Don’t forget to check out the Logstash best practices, too.
Memory
Give elasticsearch half of your system’s RAM, up to 32GB.
Make sure the allocated memory doesn’t get swapped out by using mlockall. In your config/elasticsearch.yml, add:
bootstrap.mlockall: true
You may need to allow this as part of the startup by running
ulimit -l unlimited
On (at least) centos6, you can have this run for you in the init.d script by adding this line to /etc/sysconfig/elasticsearch:
MAX_LOCKED_MEMORY=unlimited
For centos7, edit /usr/lib/systemd/system/elasticsearch.service:
LimitMEMLOCK=infinity
After restarting, confirm the setting is correct in elasticsearch:
curl http://localhost:9200/_nodes/process?pretty
Index Names
Use an index for each day. There are only two ways to delete data in elasticsearch, and using curator against daily indexes is the right one.
Note that this is the default from logstash.

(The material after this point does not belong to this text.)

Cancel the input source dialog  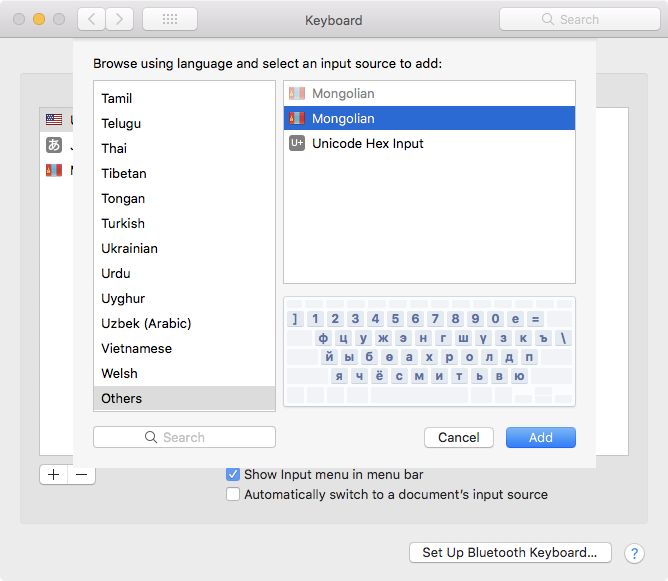(x=458, y=437)
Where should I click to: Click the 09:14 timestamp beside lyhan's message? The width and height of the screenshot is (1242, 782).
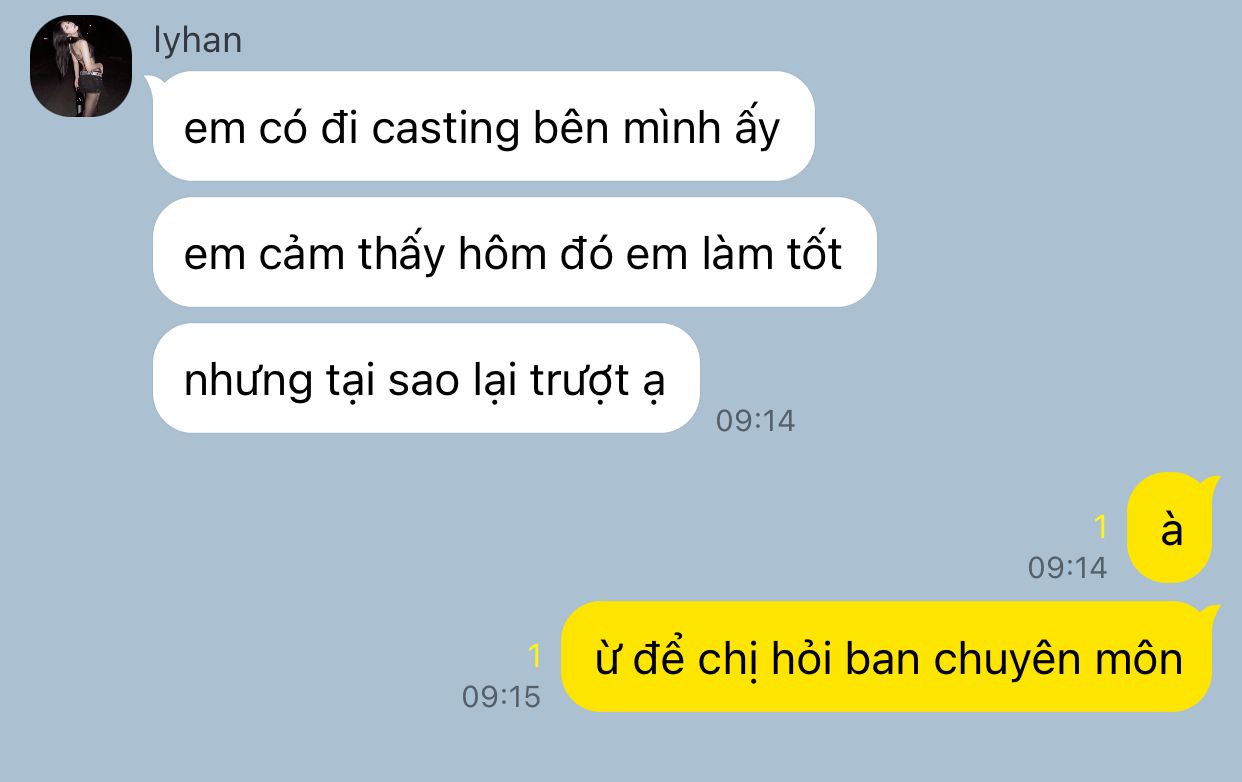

Run an odd number of nodes
This will prevent the split-brain problem.
Run at least three nodes
With one replica (two copies), using three nodes will give you an I/O boost.
Adjust the Mapping
Elasticsearch supports many different field types, and you should use the appropriate one for each field.
By using ‘int’, you can use comparisons (“http_status:>500”) or ranges (“http_status:[400 TO 499]”). Other field types give similar benefits of just using strings.